Maria compareceu à sede do Ministério Público Federal, na cidade de Campos dos Goytacazes, no Estado do Rio de Janeiro, buscando informações sobre um inquérito policial que havia sido concluído pela Polícia Federal, com o indiciamento do investigado. Após ser informada de que, João, procurador da República, manifestou-se, em juízo, pelo arquivamento do procedimento investigatório, por ausência de justa causa, Maria se dirigiu a um servidor da repartição pública e disse que João, na semana anterior, teria aceitado R$ 20.000,00 a título de suborno do investigado para deixar de denunciá-lo, embora consciente de que tal afirmação era falsa. Nesse cenário, considerando as disposições do Código Penal, Maria praticou o crime de:
- A)difamação simples, com a incidência de uma causa de aumento de pena, já que a conduta foi praticada contra agente público, em razão das funções;
Incorreta. A acusação falsa de suborno imputa crime, logo é calúnia, não difamação.

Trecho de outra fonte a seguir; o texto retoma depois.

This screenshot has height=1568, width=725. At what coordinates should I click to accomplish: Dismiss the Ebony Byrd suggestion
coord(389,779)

- B)injúria simples, com a incidência de uma causa de aumento de pena, já que a conduta foi praticada contra agente público, em razão das funções;
Incorreta. Injúria não envolve imputação de fato criminoso.
- C)calúnia simples, com a incidência de uma causa de aumento de pena, já que a conduta foi praticada contra agente público, em razão das funções;
Correta. É calúnia com aumento por envolver funcionário público em razão das funções.

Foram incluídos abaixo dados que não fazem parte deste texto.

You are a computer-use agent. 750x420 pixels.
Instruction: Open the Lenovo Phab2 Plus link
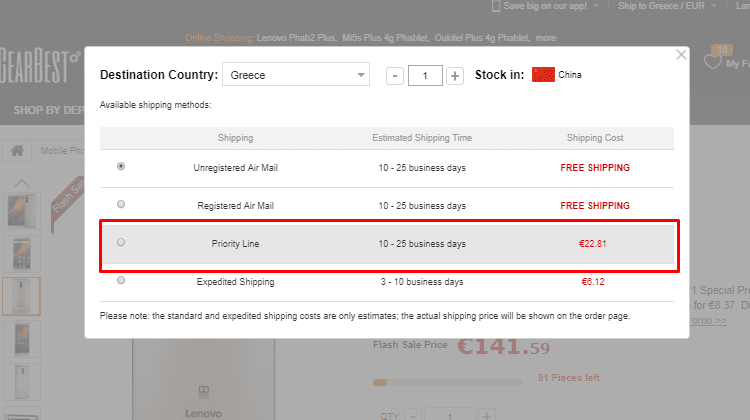(x=296, y=38)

- D)difamação qualificada, já que a conduta foi praticada na sede de uma repartição pública;
Incorreta. O local não transforma o fato em difamação qualificada.
- E)calúnia qualificada, já que a conduta foi praticada na sede de uma repartição pública.
Incorreta. A sede da repartição não cria essa qualificadora de calúnia.
Gabarito: C
Imputar falsamente a alguém fato definido como crime configura calúnia. Como a imputação falsa foi dirigida a procurador da República em razão de suas funções, incide causa de aumento dos crimes contra a honra.